The first category focuses on the welfare of consumers, emphasizing that "killing" damages the interests of consumers - through more accurate and detailed pricing of personal information, the platform transfers all the welfare originally belonging to consumers into its own hands, resulting in the former from There are fewer benefits from the transaction. This kind of view holds that since the competition regulations of various countries emphasize the protection of consumer welfare, the above behavior of reducing consumer welfare should naturally be curbed. Compared with the first type of argument, the second type of argument is more "platform-oriented", emphasizing the advantages of precise price discrimination in terms of efficiency .
Due to the "winner-takes-all" nature of the Internet age, many emerging industries are dominated by a few oligopolies or simply close to a monopoly. Compared with the efficiency loss caused by monopoly pricing, full price discrimination can instead Fax List maximize the total social welfare. That being the case, it might as well allow platforms to engage in this type of price discrimination. After that, through redistribution tools such as taxation, society can achieve reasonable distribution results. However, the above two types of methods have a common disadvantage: the assumption is that consumers are "frightened". Among them, the platform can freely choose the pricing strategy, and consumers can only react passively.

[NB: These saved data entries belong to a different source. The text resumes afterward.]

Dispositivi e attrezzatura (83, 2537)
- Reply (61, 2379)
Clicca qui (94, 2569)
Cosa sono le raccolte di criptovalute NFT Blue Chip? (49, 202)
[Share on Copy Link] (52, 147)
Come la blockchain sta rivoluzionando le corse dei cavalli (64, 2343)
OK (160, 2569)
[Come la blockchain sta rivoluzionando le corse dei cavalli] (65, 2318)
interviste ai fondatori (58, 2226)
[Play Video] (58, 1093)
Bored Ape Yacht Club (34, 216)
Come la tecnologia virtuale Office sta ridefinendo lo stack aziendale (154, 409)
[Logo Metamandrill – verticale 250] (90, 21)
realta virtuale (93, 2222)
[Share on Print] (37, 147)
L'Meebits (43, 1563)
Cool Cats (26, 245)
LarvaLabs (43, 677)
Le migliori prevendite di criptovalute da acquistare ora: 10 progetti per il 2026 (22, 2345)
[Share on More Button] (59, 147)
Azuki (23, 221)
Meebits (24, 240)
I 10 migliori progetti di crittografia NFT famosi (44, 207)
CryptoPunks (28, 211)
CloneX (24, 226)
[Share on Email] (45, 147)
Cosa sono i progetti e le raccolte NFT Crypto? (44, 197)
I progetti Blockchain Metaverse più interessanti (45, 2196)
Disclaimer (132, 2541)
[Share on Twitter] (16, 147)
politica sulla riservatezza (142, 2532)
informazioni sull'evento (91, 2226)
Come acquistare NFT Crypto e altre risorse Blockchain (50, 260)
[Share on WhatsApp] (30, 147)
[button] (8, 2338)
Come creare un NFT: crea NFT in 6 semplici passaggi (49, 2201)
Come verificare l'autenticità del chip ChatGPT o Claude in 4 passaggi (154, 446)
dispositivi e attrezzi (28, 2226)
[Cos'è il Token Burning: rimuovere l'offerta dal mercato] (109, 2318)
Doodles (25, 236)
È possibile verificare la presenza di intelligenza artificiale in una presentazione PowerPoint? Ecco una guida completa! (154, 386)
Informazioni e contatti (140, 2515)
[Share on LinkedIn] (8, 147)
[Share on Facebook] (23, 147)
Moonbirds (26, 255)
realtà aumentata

However, many research results in recent years have allowed us to see a more complicated side of this problem: consumers sometimes play cards not according to "rationality", but according to "emotion"; a careful pricing strategy can increase profits in the short term, In the long run, it will lead to a "lose-lose"; businesses that seem to benefit from discrimination may eventually join forces to demand the passage of an anti-price discrimination bill. The above paradoxes may seem confusing at first glance, but they are actually well-founded.